As is often the case with issues of this nature, the underlying cause is rarely ever addressed as we have seen in countries grappling with similar conflicts. Ethnic clashes of this kind are rare in Cameroon; however, it is more common in neighbouring Chad and Nigeria – particularly in this context of sedentary farmers and semi-nomadic herders. It comes as no surprise that the already volatile north of Cameroon that is plagued with violence from Boko Haram now faces a similar ethno-religious clash as we see in northern Nigeria between herders and farmers.

With the inflow of light weapons, which communities and vigilante groups now use to protect themselves from attacks, it is easy to see how this can quickly escalate. Notwithstanding, the underlying issue here is that the region is dealing with the emerging consequences of climate change. Northern Cameroon shares a similar climatic dynamic with Northern Nigeria and Chad. This implies that it faces the same struggle for ever scarcer resources owing to growing desertification, the wilting of the region’s rivers and lakes and unpredictable and changing rainfall patterns.

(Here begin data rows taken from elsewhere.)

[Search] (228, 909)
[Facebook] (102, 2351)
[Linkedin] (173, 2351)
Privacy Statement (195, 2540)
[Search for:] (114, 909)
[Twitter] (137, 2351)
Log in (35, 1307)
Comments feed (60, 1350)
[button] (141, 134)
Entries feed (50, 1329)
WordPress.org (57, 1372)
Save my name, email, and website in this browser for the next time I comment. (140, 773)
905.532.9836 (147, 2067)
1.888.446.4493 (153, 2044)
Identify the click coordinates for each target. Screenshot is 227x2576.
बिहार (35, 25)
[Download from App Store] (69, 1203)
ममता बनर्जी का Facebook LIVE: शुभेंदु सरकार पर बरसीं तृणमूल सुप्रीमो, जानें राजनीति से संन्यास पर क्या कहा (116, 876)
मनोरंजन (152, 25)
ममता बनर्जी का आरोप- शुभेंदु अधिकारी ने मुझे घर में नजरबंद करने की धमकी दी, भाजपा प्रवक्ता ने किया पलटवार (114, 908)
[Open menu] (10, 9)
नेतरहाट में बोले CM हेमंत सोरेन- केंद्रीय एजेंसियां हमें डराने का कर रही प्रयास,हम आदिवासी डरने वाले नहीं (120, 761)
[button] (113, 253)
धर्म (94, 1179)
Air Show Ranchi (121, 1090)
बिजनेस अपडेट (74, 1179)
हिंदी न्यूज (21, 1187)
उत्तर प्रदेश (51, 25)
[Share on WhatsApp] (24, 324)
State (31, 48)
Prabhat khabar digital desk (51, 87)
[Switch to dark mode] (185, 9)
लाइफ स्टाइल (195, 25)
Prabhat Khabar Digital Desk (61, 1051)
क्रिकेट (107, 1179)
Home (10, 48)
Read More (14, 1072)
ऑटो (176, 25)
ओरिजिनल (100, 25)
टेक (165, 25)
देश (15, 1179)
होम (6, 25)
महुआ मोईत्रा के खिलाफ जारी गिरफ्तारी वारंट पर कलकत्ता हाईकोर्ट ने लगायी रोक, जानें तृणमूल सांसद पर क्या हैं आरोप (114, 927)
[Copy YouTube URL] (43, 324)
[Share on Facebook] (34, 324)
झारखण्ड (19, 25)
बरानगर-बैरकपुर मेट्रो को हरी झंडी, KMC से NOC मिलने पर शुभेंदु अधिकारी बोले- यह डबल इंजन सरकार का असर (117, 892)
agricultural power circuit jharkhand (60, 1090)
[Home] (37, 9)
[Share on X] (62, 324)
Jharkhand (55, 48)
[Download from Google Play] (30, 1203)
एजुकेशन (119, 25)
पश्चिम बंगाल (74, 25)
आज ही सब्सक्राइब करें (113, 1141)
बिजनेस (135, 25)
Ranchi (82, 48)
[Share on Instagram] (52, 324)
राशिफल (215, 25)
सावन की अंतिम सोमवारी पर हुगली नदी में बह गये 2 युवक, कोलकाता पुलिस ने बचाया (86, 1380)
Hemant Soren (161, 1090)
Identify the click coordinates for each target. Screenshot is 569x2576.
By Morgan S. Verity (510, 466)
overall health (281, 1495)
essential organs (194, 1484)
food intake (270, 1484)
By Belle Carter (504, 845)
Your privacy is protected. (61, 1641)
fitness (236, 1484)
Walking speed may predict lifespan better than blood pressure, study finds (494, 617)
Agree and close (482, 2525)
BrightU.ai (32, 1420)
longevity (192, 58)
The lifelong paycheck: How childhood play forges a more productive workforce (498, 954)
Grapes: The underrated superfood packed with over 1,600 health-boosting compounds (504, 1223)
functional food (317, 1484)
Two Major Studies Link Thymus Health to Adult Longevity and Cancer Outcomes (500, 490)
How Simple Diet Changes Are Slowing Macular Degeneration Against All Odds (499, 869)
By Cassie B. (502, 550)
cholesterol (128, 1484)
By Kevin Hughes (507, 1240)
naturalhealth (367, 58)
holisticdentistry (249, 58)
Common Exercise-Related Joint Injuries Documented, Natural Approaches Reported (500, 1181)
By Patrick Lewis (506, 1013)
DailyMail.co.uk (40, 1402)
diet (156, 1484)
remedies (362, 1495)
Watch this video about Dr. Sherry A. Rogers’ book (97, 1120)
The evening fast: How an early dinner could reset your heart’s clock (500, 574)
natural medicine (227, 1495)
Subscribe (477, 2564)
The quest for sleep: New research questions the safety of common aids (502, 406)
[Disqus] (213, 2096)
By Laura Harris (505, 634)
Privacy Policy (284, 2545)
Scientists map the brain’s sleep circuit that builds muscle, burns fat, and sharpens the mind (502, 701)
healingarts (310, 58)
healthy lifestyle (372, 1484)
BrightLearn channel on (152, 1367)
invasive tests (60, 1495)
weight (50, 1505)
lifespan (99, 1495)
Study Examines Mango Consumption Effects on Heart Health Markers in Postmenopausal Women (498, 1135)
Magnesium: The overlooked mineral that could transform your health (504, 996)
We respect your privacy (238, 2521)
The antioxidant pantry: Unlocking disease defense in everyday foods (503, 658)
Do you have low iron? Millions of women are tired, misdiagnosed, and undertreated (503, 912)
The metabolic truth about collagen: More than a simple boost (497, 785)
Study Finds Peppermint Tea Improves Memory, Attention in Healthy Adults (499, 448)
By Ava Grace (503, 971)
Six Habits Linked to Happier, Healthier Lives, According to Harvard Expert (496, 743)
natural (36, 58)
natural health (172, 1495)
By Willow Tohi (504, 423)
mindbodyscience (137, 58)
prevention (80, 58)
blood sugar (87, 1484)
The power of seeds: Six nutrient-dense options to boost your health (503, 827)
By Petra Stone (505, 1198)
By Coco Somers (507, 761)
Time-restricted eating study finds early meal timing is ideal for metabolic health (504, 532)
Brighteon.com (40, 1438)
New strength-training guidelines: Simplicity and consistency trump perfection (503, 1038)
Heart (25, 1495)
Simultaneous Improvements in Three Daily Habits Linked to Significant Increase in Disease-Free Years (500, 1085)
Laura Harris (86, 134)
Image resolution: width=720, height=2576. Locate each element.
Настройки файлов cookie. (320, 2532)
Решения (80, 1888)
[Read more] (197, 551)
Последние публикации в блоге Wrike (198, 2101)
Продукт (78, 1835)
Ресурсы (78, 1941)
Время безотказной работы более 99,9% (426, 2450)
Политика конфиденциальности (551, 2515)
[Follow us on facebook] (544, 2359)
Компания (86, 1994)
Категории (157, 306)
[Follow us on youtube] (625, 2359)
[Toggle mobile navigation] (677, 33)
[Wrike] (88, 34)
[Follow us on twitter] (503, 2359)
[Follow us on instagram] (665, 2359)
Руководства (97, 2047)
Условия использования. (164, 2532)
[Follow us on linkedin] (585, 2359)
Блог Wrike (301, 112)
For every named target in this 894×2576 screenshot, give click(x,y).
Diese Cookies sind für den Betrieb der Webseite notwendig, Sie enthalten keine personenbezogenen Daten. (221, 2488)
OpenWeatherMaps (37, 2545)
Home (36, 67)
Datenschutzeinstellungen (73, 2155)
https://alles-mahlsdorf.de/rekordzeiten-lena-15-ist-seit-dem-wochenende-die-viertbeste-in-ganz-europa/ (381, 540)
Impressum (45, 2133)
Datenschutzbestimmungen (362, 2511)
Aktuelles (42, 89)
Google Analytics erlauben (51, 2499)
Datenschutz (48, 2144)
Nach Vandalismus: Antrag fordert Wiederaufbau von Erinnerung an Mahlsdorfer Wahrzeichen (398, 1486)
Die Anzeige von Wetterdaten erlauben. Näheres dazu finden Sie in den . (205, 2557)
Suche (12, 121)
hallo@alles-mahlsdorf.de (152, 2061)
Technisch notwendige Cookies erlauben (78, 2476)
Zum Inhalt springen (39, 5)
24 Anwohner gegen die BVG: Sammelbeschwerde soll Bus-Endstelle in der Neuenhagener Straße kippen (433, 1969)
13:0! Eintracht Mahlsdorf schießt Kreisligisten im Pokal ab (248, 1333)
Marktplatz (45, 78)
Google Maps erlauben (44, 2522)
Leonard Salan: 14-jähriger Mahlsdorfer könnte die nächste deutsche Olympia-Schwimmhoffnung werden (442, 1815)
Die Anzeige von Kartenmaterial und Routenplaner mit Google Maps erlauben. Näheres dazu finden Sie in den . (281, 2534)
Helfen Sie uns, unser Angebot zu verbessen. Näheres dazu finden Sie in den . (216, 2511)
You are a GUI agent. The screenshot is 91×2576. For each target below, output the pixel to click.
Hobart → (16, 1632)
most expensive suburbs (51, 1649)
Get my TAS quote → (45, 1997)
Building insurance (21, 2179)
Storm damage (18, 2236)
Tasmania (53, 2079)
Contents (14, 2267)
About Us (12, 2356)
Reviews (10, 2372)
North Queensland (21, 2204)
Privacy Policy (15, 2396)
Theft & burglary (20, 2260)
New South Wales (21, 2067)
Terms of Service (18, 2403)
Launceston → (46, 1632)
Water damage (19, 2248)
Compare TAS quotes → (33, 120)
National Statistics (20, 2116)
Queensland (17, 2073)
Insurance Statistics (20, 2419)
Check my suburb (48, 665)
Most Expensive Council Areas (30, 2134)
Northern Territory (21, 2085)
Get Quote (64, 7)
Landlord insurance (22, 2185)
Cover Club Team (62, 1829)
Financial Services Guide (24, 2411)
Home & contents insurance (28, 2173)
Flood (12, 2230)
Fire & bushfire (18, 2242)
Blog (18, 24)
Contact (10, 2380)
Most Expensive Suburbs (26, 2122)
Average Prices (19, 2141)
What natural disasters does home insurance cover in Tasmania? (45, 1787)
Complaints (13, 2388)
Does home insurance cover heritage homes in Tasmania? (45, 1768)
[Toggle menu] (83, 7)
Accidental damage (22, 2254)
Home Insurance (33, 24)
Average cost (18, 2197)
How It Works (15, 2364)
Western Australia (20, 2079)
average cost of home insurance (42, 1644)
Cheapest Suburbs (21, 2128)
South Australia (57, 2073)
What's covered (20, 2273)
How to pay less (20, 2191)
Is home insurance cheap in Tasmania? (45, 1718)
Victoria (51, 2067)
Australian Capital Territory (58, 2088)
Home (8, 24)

In this case, fishers from the Mousgoum ethnic group built dams and holes to divert water flow to boost fish catches; an act which was seen as an affront by ethnic Arab Choa herders, who in watering their livestock, reported them constantly falling into ground holes dug by the fishers. This was enough to trigger the carnage that has now left close to 11,000 people displaced. To resolve these types of confrontations between local communities and nomadic herders in Cameroon, Chad or Nigeria, systems thinking approach is imperative.

The causes and effects of climate change and adapting cattle rearing as well as fishing methods and techniques to account for these have to be reckoned with. Cameroon currently faces a myriad of issues from secessionist-provoked violence to Islamist insurgencies in its Northern region and now communal clashes. Allowing another fissure point to fester into outright conflict is the last thing Central Africa’s biggest economy.